The appeal sought to review the judgment itself, as well as a healthy award of $326,475.00 in attorneys’ fees (accrued in obtaining damages of only about $70,000.00). However, only the award of attorneys’ fees was properly before the Court because the appeal of the verdict was untimely.

The deadline to appeal a judgment is jurisdictional. Following the entry of judgment upon jury verdict, the judgment was later amended to include the award of attorneys’ fees, and counsel for Prometheus apparently calendared their time to appeal on the later judgment, but they filed their appeal after the deadline running from the earlier entry of judgment. Therefore, they were timely to appeal the award of attorneys’ fees, but not the underlying basis for awarding them.

However, The First District was not about to let a late appeal stop it from tearing apart the appellate brief. The Court actually deemed the argument – that the verdict was not supported by substantial evidence – waived for the failure of Prometheus to “provide a summary of the significant facts”. Instead of providing a balanced summary, Prometheus attempted to reargue the facts of the case and ignored “the precept that all evidence must be viewed most favorably to the Hjelms and in support of the verdict”.

Moving on to the question that was properly before it, the Court upheld the award of attorneys’ fees. It noted that the standard Prometheus lease agreement contained several different provisions for a one-sided award to Prometheus. One-sided fee provisions are lawful in some contexts (e.g., tort claims). However, Section 1717 of the California Civil Code indicates a policy “to establish mutuality of remedy when a contractual provision makes recovery of attorneys fees available to only one party, and to prevent the oppressive use of one-sided attorneys fee provisions” reflecting a “legislative intent that equitable considerations must prevail over both the bargaining power of the parties and the technical rules of contractual construction”.

Section 1717 only applies to contract claims, so this portion of the appeal tracked three arguments by Prometheus:
(1) The Hjelms asserted no contract claims, so section 1717 did not apply;
(2) The Hjelms elected – and accepted – a distinctive tort remedy (i.e., emotional distress damages), so their action was not ‘on a contract’ under section 1717; and
(3) The Lease contained three narrow attorney fee provisions that did not apply to the Hjelms’ noncontract claims.

The Court disagreed on all three points.

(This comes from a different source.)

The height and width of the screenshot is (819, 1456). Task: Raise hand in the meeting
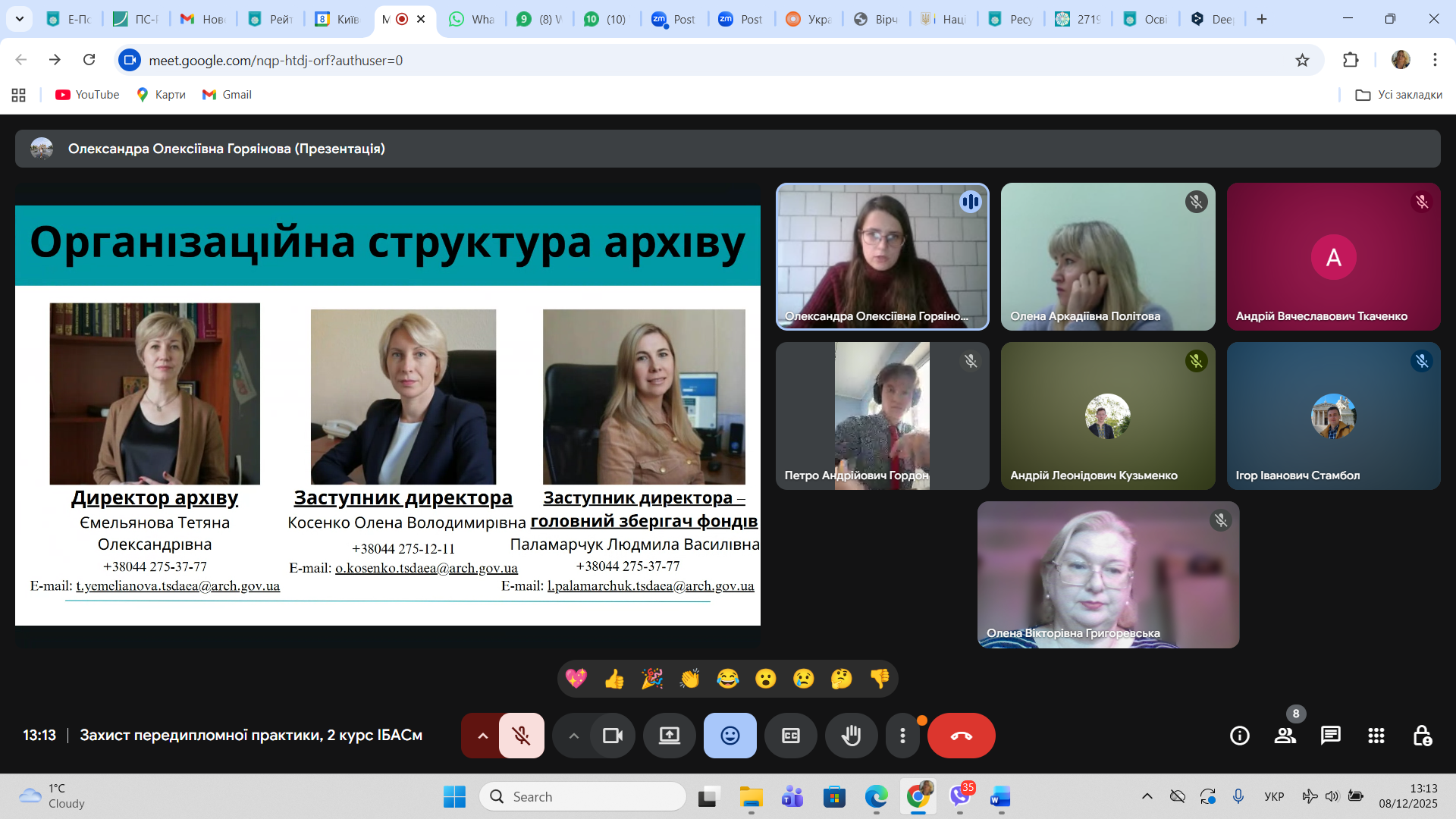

It found that the Hjelms sued “on a contract”. Breach of the warranty of habitability may be pled as a tort claim, but it can also be pled in a variety of other ways, including as “a contract action with contract damages”.

The Court also disagreed that the Hjelms had elected tort remedies by receiving an award of emotional distress damages. It noted that the lawyers argued, and the jury was instructed on, contract claims. It also considered that “whether an action is based on contract or tort depends upon the nature of the right sued upon, not the form of the pleading or relief demanded. If based on breach of promise it is contractual; if based on breach of a noncontractual duty it is tortious”.

Finally, while the various fee provisions applied (to Prometheus’ benefit) in fairly narrow circumstances, Section 1717 will generally apply such provisions to the entire contract. While Prometheus attempted to evade one specific provision (applying to unlawful detainers) on the basis that holdover actions are tort-based, the Court traversed the nuance of unlawful detainers as occasionally arising from contract (e.g., where the suit is based on breach of a lease term).

The First District Court of Appeals was generally displeased with Prometheus’ standard lease agreement, their management practices, their litigation strategy and their appellate briefing – calling their reliance on some authority “astonishing” and their argument about fees “fatuous”. Ultimately, however, Prometheus was wrong on several points of well-settled law, so this outcome may have been inevitable, even if they had followed the rules.

The Hjelms will also recover their fees on appeal.